[TASK TO COMPLETE]:
In the entries that follow, find the line containing "Given: Click the" and the line containing "Image resolution: width=308", then copy exactly everything from the first through the second except the pictures.

DATA FOR THE TASK Start Marker

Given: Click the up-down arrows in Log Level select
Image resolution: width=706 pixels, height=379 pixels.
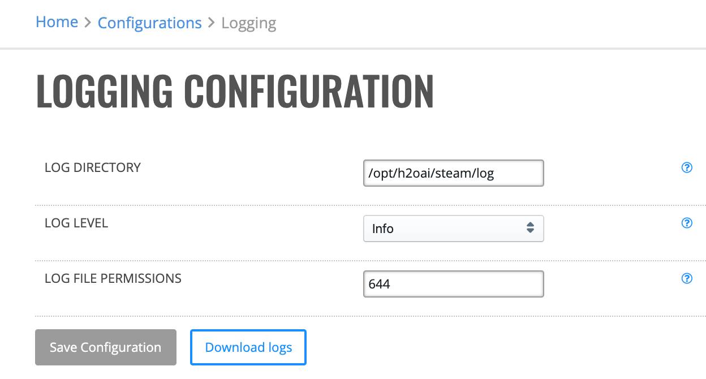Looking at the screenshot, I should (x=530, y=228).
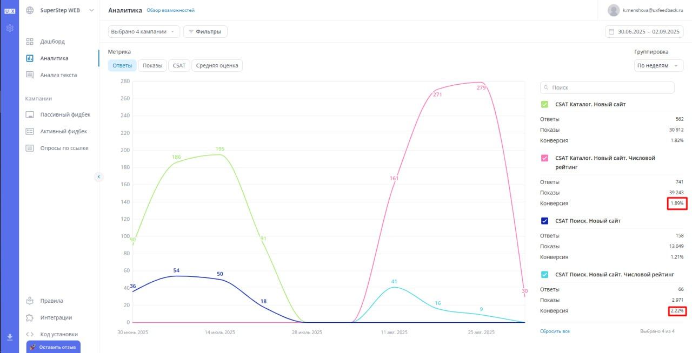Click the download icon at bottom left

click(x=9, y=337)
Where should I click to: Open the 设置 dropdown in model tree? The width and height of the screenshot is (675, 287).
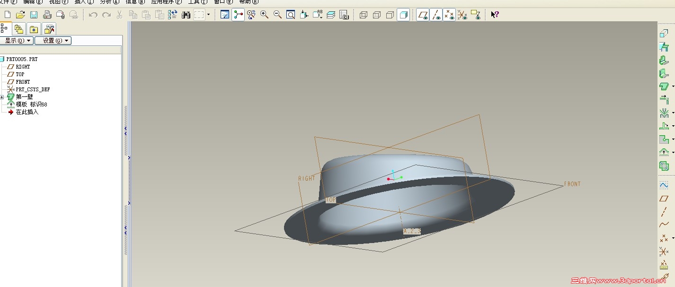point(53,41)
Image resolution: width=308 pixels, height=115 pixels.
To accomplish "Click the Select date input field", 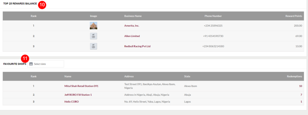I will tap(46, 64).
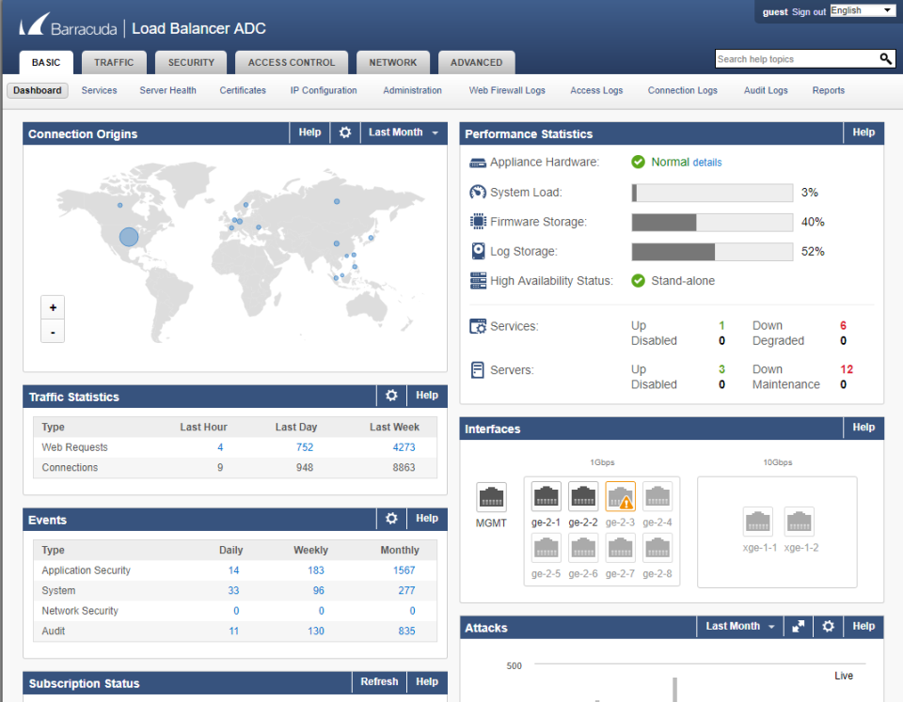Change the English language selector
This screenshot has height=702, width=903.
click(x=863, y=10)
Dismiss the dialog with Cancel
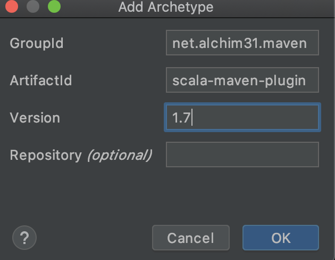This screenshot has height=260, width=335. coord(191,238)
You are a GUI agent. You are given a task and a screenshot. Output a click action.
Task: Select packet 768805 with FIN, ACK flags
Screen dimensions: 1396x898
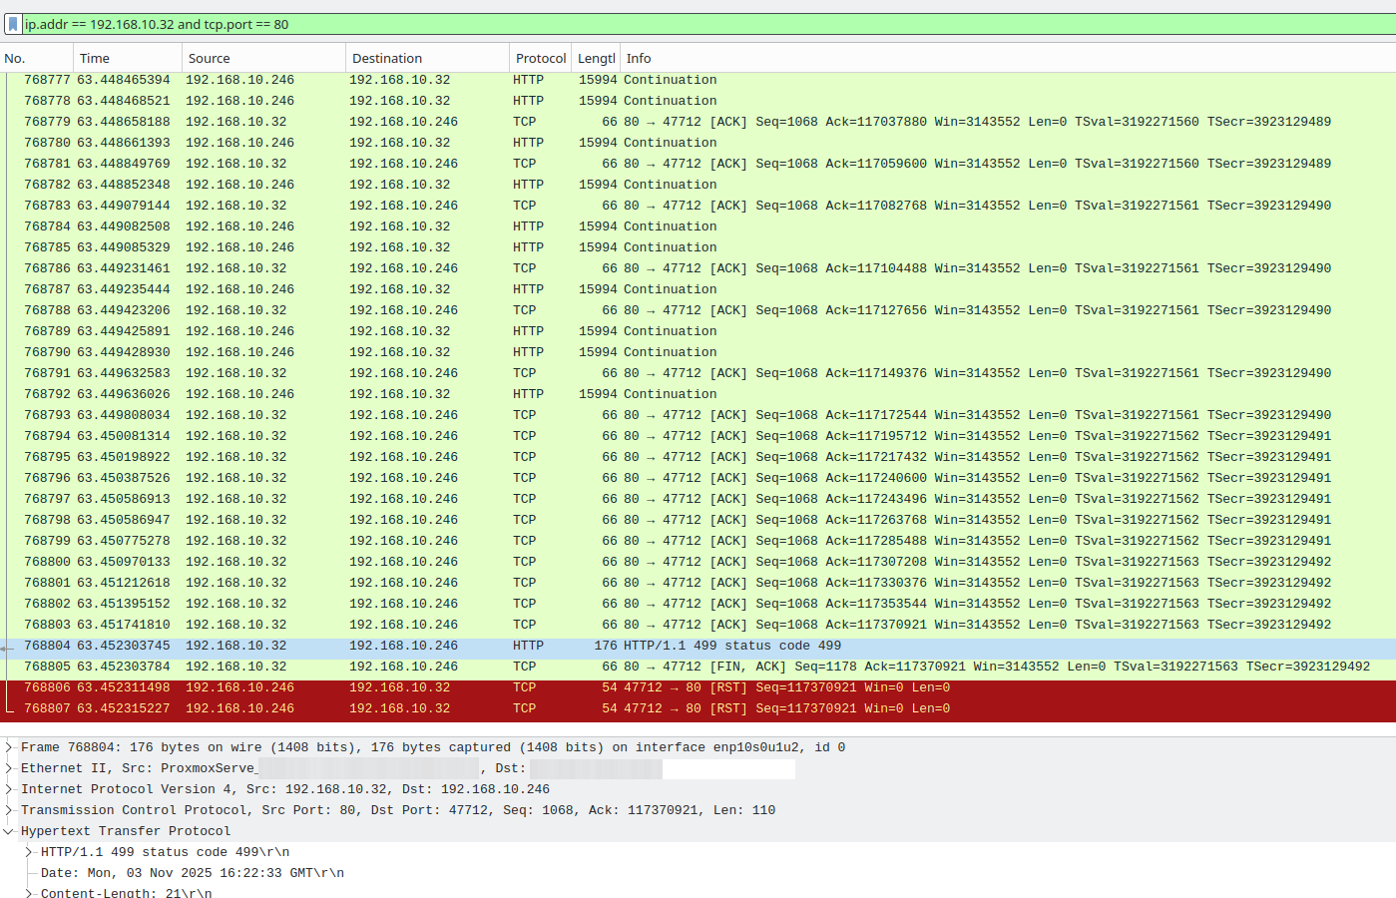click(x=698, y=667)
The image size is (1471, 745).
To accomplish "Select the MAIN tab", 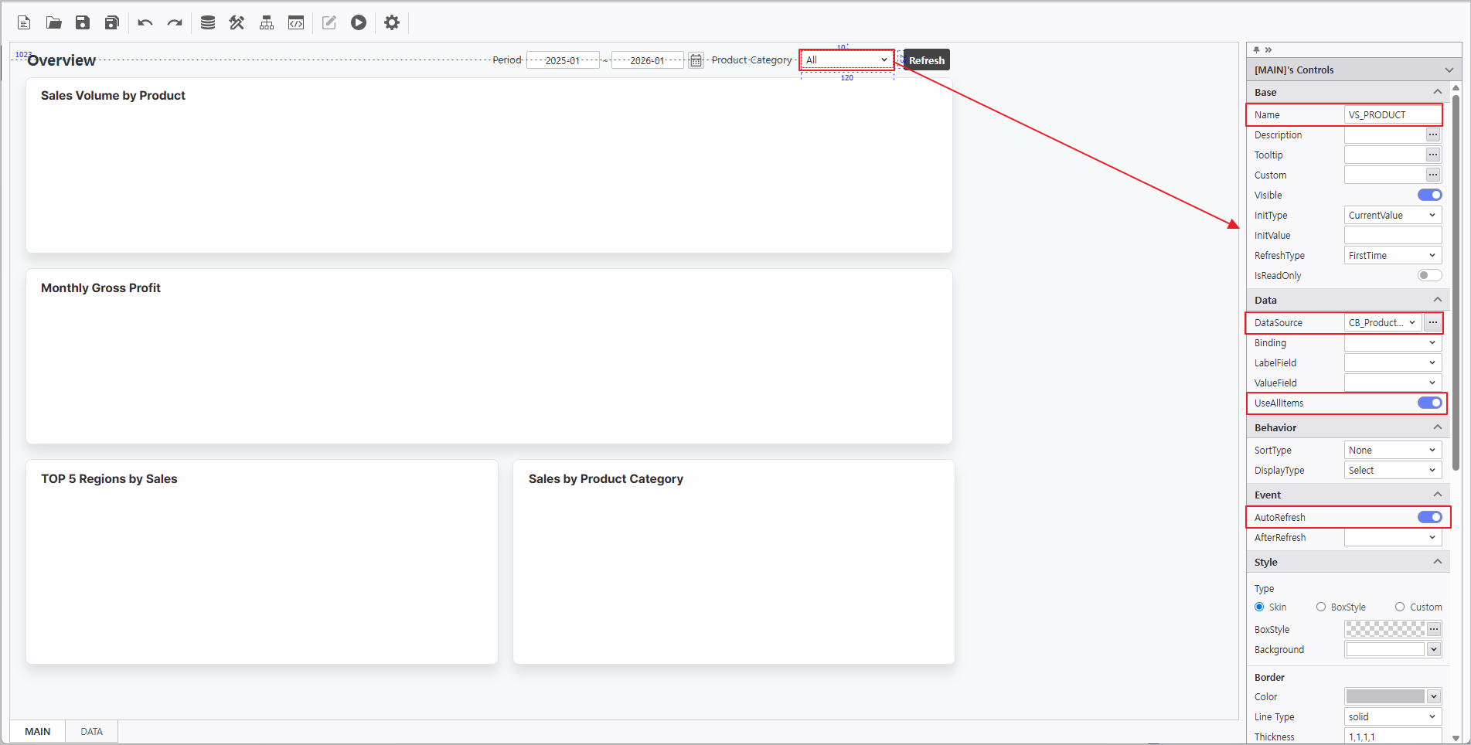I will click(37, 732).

DATA FOR THE TASK End Marker
DATA FOR THE TASK Start Marker

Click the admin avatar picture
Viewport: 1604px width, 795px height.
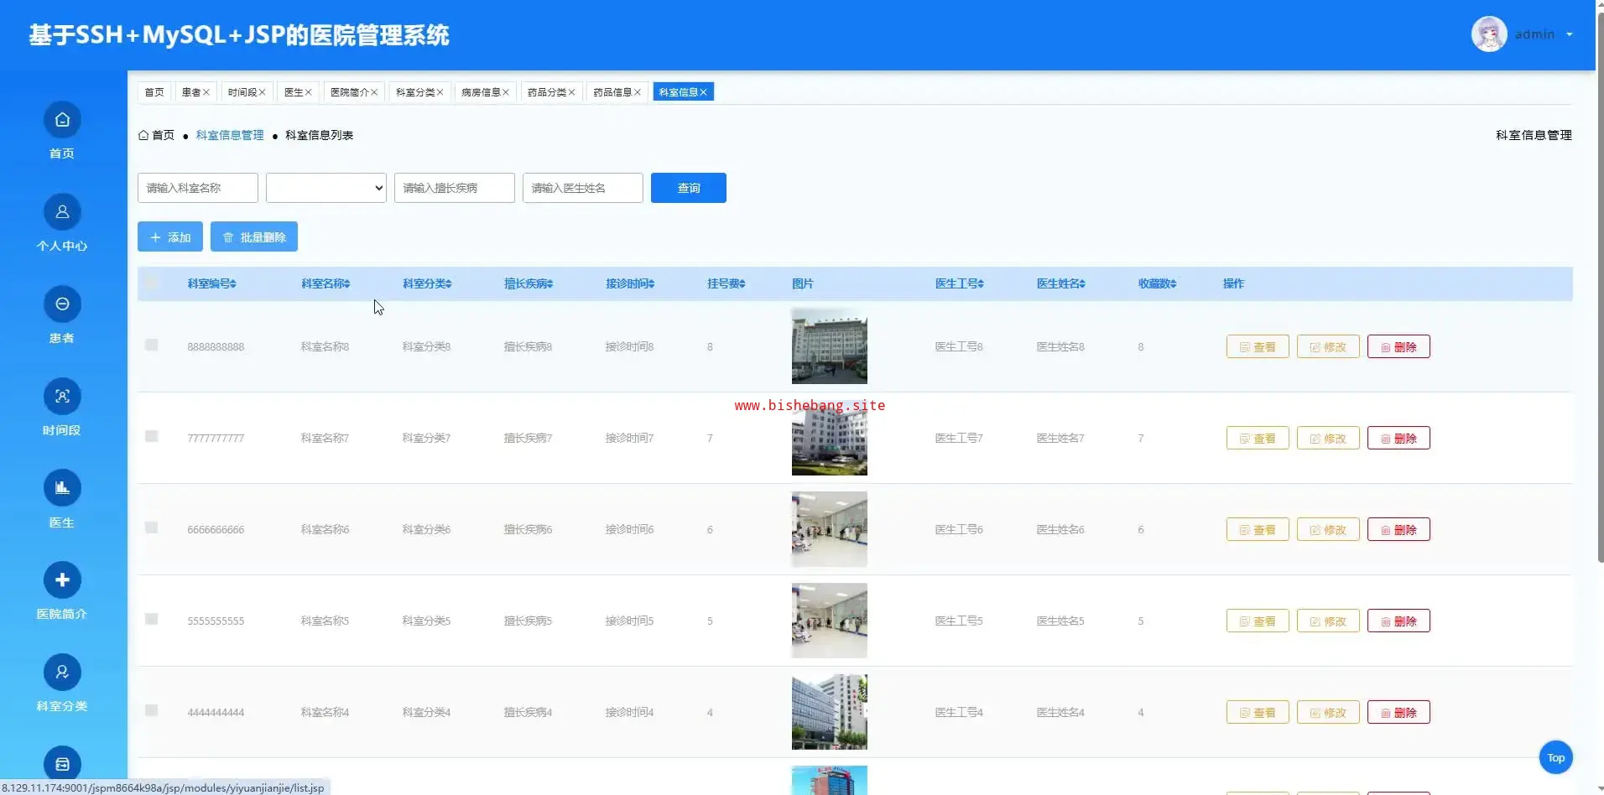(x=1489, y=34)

DATA FOR THE TASK End Marker

[WRITTEN ANSWER]:
Given: Click the up-down arrows in Log Level select
Image resolution: width=706 pixels, height=379 pixels.
Looking at the screenshot, I should (x=530, y=228).
Click the download icon at bottom left

click(x=9, y=337)
Where should I click to: Open the 设置 dropdown in model tree? The width and height of the screenshot is (675, 287).
point(53,41)
Image resolution: width=308 pixels, height=115 pixels.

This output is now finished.